RECORDED INFORMATION ->
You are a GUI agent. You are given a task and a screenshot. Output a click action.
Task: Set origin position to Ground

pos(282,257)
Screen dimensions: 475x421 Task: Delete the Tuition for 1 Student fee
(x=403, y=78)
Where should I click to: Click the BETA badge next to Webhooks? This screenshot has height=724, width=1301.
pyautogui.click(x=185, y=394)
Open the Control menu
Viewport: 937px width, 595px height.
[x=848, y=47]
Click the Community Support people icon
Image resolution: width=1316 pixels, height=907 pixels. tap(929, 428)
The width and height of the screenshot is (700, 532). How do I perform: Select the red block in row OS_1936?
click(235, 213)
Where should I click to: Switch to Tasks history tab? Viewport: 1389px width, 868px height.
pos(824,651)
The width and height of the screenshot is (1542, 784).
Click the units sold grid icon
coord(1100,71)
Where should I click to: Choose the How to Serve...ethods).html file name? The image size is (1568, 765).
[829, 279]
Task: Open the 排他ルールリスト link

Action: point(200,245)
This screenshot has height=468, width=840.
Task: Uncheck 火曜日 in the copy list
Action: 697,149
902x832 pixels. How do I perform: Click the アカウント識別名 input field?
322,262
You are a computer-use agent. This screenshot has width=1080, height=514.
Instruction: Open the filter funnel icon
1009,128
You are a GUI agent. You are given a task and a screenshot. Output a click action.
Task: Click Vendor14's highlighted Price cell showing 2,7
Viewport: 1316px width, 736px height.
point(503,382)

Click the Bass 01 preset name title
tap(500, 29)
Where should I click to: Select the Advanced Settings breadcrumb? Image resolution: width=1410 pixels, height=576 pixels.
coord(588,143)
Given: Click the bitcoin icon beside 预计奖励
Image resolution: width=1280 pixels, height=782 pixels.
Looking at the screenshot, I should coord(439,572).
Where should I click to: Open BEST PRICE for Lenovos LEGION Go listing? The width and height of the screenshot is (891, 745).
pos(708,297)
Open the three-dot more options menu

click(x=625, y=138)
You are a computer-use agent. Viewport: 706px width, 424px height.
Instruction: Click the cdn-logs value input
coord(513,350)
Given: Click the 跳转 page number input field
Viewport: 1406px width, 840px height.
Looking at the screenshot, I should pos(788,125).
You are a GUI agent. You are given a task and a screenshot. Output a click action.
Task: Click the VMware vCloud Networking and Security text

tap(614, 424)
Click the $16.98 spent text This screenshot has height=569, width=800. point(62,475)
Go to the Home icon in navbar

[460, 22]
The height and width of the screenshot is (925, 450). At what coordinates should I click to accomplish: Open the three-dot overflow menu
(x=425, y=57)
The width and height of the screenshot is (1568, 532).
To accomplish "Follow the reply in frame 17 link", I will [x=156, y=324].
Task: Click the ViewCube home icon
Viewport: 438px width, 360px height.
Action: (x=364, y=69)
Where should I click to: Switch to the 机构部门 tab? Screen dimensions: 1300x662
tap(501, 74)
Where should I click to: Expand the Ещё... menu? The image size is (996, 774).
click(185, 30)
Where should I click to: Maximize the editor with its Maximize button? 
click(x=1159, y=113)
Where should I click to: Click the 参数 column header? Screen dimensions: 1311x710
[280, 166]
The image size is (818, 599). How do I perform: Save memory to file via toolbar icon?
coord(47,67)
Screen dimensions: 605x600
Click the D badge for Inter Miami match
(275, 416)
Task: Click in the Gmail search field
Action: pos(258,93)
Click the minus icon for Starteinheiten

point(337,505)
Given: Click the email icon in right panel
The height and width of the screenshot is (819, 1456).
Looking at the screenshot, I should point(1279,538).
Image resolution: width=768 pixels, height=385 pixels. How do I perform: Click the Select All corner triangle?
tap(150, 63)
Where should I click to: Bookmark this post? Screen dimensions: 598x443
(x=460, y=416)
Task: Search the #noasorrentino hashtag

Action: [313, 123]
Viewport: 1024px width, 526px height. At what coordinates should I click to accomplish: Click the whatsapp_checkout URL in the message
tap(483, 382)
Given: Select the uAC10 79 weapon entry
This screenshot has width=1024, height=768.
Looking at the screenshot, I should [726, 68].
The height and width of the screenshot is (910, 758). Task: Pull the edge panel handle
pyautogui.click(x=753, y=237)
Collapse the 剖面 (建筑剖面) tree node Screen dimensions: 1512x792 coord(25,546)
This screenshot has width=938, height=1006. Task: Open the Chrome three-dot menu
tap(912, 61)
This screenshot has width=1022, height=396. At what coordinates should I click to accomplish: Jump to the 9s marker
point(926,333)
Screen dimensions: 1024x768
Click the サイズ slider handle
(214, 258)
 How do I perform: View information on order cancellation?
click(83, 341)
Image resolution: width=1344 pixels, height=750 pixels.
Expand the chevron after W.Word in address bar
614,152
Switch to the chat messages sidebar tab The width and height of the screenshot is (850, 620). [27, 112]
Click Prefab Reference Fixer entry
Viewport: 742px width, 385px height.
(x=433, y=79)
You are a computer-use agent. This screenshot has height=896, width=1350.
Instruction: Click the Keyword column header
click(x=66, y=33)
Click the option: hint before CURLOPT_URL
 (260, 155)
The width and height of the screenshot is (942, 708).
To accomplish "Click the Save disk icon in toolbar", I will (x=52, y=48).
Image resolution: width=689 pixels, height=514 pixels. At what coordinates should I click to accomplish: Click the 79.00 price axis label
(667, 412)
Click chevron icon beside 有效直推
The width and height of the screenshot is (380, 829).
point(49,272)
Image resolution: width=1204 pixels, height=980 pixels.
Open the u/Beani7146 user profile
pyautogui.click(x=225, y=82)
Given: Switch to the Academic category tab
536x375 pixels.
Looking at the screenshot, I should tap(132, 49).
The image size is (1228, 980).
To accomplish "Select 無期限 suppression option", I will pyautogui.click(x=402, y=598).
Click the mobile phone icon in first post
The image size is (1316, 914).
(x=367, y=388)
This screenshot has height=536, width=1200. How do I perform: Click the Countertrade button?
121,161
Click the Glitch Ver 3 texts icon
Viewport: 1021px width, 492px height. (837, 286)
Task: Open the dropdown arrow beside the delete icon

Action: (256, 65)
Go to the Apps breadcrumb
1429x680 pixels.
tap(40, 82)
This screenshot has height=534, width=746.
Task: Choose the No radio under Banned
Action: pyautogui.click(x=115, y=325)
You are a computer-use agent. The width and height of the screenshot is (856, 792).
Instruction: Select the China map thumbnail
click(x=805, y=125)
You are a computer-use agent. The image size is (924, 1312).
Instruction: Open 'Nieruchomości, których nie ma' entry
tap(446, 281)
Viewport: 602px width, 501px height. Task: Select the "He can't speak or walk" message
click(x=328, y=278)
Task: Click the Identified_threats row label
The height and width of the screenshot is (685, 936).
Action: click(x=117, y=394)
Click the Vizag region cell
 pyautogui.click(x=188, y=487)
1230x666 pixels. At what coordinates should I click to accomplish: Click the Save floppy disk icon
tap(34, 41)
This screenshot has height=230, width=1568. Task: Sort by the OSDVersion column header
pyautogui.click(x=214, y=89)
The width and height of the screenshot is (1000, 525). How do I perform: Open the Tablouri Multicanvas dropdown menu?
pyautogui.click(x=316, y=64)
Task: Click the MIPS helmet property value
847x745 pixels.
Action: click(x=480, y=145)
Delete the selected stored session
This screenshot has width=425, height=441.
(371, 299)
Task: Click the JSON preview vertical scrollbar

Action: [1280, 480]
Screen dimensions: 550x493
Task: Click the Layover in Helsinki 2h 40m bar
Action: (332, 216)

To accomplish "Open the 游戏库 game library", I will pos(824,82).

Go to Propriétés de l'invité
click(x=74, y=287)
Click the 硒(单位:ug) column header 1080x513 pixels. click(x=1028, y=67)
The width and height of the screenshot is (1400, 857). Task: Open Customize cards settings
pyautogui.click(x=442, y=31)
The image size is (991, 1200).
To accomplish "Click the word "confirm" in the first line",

WHAT THIS TASK INVOLVES ->
Beginning with the line that contains "This screenshot has height=230, width=1568.", output each line of the listing above through the last one, exactly and with nothing added.

SOLVED PROBLEM ->
This screenshot has height=230, width=1568. Task: Sort by the OSDVersion column header
pyautogui.click(x=214, y=89)
The width and height of the screenshot is (1000, 525). How do I perform: Open the Tablouri Multicanvas dropdown menu?
pyautogui.click(x=316, y=64)
Task: Click the MIPS helmet property value
847x745 pixels.
Action: click(x=480, y=145)
Delete the selected stored session
This screenshot has width=425, height=441.
(371, 299)
Task: Click the JSON preview vertical scrollbar

Action: [1280, 480]
Screen dimensions: 550x493
Task: Click the Layover in Helsinki 2h 40m bar
Action: (332, 216)

To accomplish "Open the 游戏库 game library", I will pos(824,82).

Go to Propriétés de l'invité
click(x=74, y=287)
Click the 硒(单位:ug) column header 1080x513 pixels. click(x=1028, y=67)
The width and height of the screenshot is (1400, 857). Task: Open Customize cards settings
pyautogui.click(x=442, y=31)
The image size is (991, 1200).
To accomplish "Click the word "confirm" in the first line",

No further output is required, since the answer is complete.